Different inputs result in same prediction, unsuccessful training?

I have written two scripts to predict an array from either an array or a matrix. But the loss function seems not to converge. when i tested the learning model with different input, i got same predictions.
It seems i have made same mistakes on these two problems, could anyone help me?

The codes are below:

  1. 1-d to 1-d model
import torch
import torch.nn.functional as F
import matplotlib.pyplot as plt
import numpy as np
import sys
import scipy.io as sio

Nt = 1000
Np = 200
Nalp = Np
t = np.linspace(0.8, 1.2, Nt)*150
p = np.linspace(-0.5, 0.5, Np)

# q = theta
q = np.zeros((Nt, Np+1))
M = np.zeros((Nt, Np))
alp = np.random.rand(Nalp)

for i in range(Nt):
    for j in range(Np):
        q[i, j] = 0.5 * t[i] * p[j]**2 + alp[j]
    q[i, Np] = t[i]

# M1 is gaussian distribution
M10 = 15.5
a1 = 3.0
b1 = 0.2
c1 = 0.5

M20 = 3
a2 = 1.0
b2 = -0.2
c2 = 0.5

M1 = M10*np.exp( -(a1*np.square(p) + b1*abs(p) + c1)  )
M2 = M20*np.exp( -a2*np.square(p) + b2*p + c2)
Merr = np.exp(-np.square(p)*3)
# plt.plot(p, Merr)
# plt.plot(p, M1)
# plt.plot(p, M2)
# plt.show()
# sys.exit()

for it in range(Nt):
    for ip in range(Np):
        M[it,ip] = np.square(M1[ip]) + np.square(M2[ip]) + np.abs(M1[ip]) * np.abs(M2[ip])*np.cos(q[it, ip])
    M[it,:] = M[it,:]/M[it,:].max()# + Merr[ip]

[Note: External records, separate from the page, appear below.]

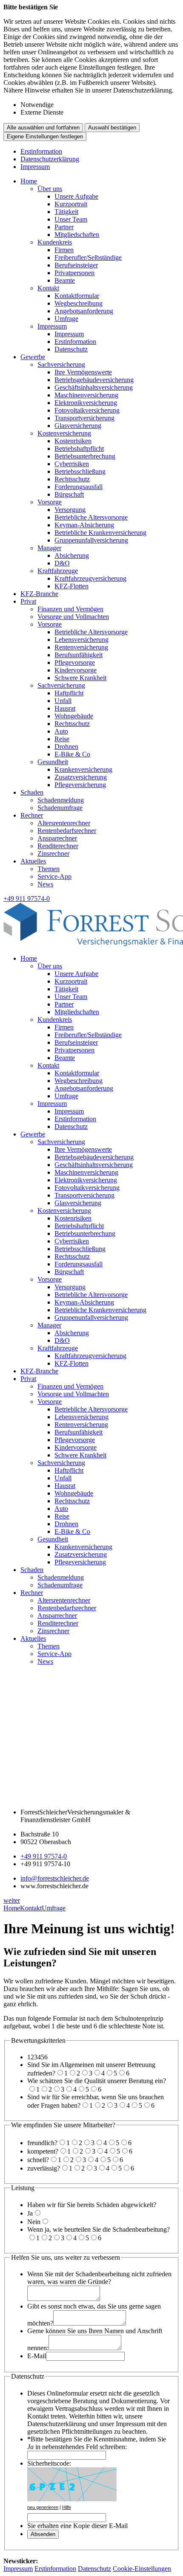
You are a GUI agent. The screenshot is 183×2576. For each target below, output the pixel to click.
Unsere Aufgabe (76, 196)
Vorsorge (49, 502)
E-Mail (36, 2355)
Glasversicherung (77, 425)
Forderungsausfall (78, 486)
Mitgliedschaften (76, 234)
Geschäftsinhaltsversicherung (93, 387)
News (45, 884)
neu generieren (42, 2507)
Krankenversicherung (83, 769)
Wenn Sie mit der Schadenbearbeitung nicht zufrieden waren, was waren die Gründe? (99, 2277)
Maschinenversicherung (86, 395)
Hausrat (64, 708)
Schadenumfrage (60, 807)
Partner (64, 227)
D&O (62, 563)
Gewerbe (32, 356)
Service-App (54, 876)
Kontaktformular (76, 295)
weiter (11, 1900)
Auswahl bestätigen (112, 127)
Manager (49, 547)
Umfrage (66, 318)
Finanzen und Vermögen (70, 609)
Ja (30, 2213)
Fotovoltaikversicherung (87, 410)
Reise (61, 738)
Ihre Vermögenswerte (83, 372)
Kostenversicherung (64, 433)
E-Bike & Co (72, 754)
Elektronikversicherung (85, 402)
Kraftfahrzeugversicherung (90, 578)
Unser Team (70, 219)
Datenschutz (71, 349)
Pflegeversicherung (80, 784)
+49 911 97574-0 (43, 1856)
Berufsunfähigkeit (78, 654)
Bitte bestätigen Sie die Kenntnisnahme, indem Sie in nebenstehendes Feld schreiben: (96, 2442)
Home (28, 181)
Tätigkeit (66, 211)
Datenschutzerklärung (49, 159)
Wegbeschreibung (78, 303)
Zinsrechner (53, 853)
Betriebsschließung (80, 471)
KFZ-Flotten (71, 586)
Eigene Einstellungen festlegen (45, 136)
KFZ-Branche (39, 593)
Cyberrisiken (71, 463)
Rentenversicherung (81, 647)
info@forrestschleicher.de (54, 1878)
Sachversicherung (61, 364)
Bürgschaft (69, 494)
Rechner (31, 815)
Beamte (64, 280)
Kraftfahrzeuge (57, 570)
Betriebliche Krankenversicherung (100, 532)
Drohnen (66, 746)
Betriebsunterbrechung (84, 456)
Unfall (62, 700)
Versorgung (70, 509)
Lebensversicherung (81, 639)
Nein (33, 2221)
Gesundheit (52, 761)
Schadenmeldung (60, 800)
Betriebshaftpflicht (79, 448)
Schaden (31, 792)
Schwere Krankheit (80, 677)
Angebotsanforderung (83, 311)
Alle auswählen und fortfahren (43, 127)
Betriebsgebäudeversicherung (94, 379)
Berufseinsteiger (76, 265)
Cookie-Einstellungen (142, 2568)
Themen (48, 868)
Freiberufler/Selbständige (88, 257)
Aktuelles (33, 861)
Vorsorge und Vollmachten (73, 616)
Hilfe (66, 2507)
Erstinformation (41, 151)
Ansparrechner (57, 838)
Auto (61, 731)
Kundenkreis (54, 242)
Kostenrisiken (73, 440)
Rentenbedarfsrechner (66, 830)
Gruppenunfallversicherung (91, 540)
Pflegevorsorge (74, 662)
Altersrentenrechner (63, 823)
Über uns (49, 188)
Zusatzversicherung (80, 777)
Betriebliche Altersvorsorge (91, 517)
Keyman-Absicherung (84, 525)
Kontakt (48, 288)
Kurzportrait (70, 204)
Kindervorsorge (75, 670)
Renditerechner (57, 845)
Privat (28, 601)
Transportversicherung (84, 418)
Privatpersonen (74, 272)
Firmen (64, 249)
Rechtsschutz (72, 479)
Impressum (35, 166)
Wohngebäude (73, 716)
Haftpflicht (68, 693)
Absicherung (71, 555)
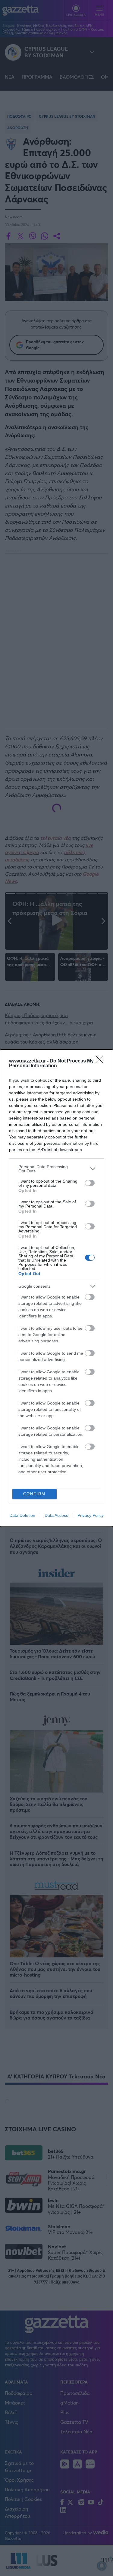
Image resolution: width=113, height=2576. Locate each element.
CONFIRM (34, 1494)
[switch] (90, 1183)
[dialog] (56, 1288)
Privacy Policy (90, 1515)
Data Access (56, 1515)
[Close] (101, 1061)
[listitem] (56, 1169)
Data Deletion (22, 1515)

x = torch.from_numpy(q).float()
y = torch.from_numpy(M).float()# + 0.2 * torch.rand(x.size())

class Net(torch.nn.Module):
    def __init__(self, n_feature, n_hidden1, n_hidden2, n_output):
        super(Net, self).__init__()
        self.hidden1 = torch.nn.Linear(n_feature, n_hidden1)
        self.hidden2 = torch.nn.Linear(n_hidden1, n_hidden2)
        # self.dropped = torch.nn.Dropout(0.5)
        self.predict = torch.nn.Linear(n_hidden2, n_output)

    def forward(self, x):
        # x = F.relu(self.dropped(self.hidden1(x)))      # activation function for hidden layer
        x = F.relu(self.hidden1(x))
        x = F.relu(self.hidden2(x))
        x = self.predict(x)
        return x

net = Net(n_feature=Np, n_hidden1=10*Np, n_hidden2=10*Np, n_output=Np+1)     # define the network
# print(net)  # net architecture
optimizer = torch.optim.SGD(net.parameters(), lr=0.1, momentum=0.8)
loss_func = torch.nn.MSELoss()  # this is for regression mean squared loss

for t in range(10):
    prediction = net(y)
    loss = loss_func(prediction, x)
    # for it in range(Nt):
    #     loss = loss + loss_func(prediction[it, :], x[it, :])
    optimizer.zero_grad()
    loss.backward()
    optimizer.step()

    if t % 2 == 0:
        print('epoch=', t, 'Loss=', loss.data.numpy())
        print('t=', prediction.detach().numpy()[0:Nt:50, Np])
        sys.stdout.flush()

# print('q=', q)
# print('prediction = ', prediction)
# print('q-prediction =', q[:, Np] - prediction.data.numpy()[:, Np])
# for i in range(5):
# plt.plot(p, q - )

torch.save(net.state_dict(), 'net_params.pkl')
net.load_state_dict(torch.load('net_params.pkl'))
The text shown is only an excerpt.